◆ **PAGE EXCERPT**
======

Cohort State-Transition Models (cSTM) for Cost Effectiveness Analysis
Introduction
A common tool used to project the long-term outcomes and costs of various policies, treatments, or other interventions in health economic analysis is the cohort state-transition model (cSTM). These models predict how a individuals in a hypothetical cohort transition between states over time, often health states when used in the context of health economics. cSTM are appropriate tools to use when one wants to model a dynamic process (i.e., evolving over time) in which there are transitions between discrete states. These models are often used to compare the costs and benefits of alternative interventions, and we will run through some examples of how to apply these models to these types of questions using R.
The “cohort” part of cSTM indicates that each theoretical cohort is considered homogeneous. There is another form of STM called individual STMs (iSTMs) that are more computationally demanding but can capture how time-varying variables impact the state-transition probabilities. We will focus solely on the simpler cSTMs for this post.
This document will pull largely from a tutorial in using cSTM for cost-effectiveness analysis (CEA) published by Alarid-Escudero et al. out of the Center for Research and Teaching in Economics (CIDE) in Mexico in 2022 (their code repo here). It will cover both time-independent and time-dependent forms of cSTM, and the later parts of the document will also cover later developments in state-transition models and their applications to economic analysis.

======

◆ **EXERCISE**
Answer these questions from the introduction to cohort state-transition models:
1. What does the "cohort" part of cSTM indicate about each theoretical cohort?
2. In which programming language will the examples be worked through?
3. In what year was the tutorial by Alarid-Escudero et al. published?

Extracted records

======

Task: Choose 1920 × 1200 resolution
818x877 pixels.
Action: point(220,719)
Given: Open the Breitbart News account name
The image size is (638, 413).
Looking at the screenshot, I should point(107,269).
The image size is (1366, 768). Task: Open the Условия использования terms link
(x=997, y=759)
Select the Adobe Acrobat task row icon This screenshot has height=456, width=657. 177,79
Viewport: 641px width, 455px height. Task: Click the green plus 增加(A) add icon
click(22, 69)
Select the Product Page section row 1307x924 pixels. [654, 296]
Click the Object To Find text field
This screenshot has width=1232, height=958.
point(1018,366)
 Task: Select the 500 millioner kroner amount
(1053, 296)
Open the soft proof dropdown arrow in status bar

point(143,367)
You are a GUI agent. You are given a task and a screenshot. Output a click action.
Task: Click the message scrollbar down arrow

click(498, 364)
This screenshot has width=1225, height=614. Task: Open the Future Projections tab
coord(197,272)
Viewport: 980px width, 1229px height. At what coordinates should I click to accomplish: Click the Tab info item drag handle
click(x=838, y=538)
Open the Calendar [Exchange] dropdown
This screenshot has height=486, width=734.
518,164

======

◆ **TASK RESPONSE**
1. Each theoretical cohort is considered homogeneous.
2. R.
3. 2022.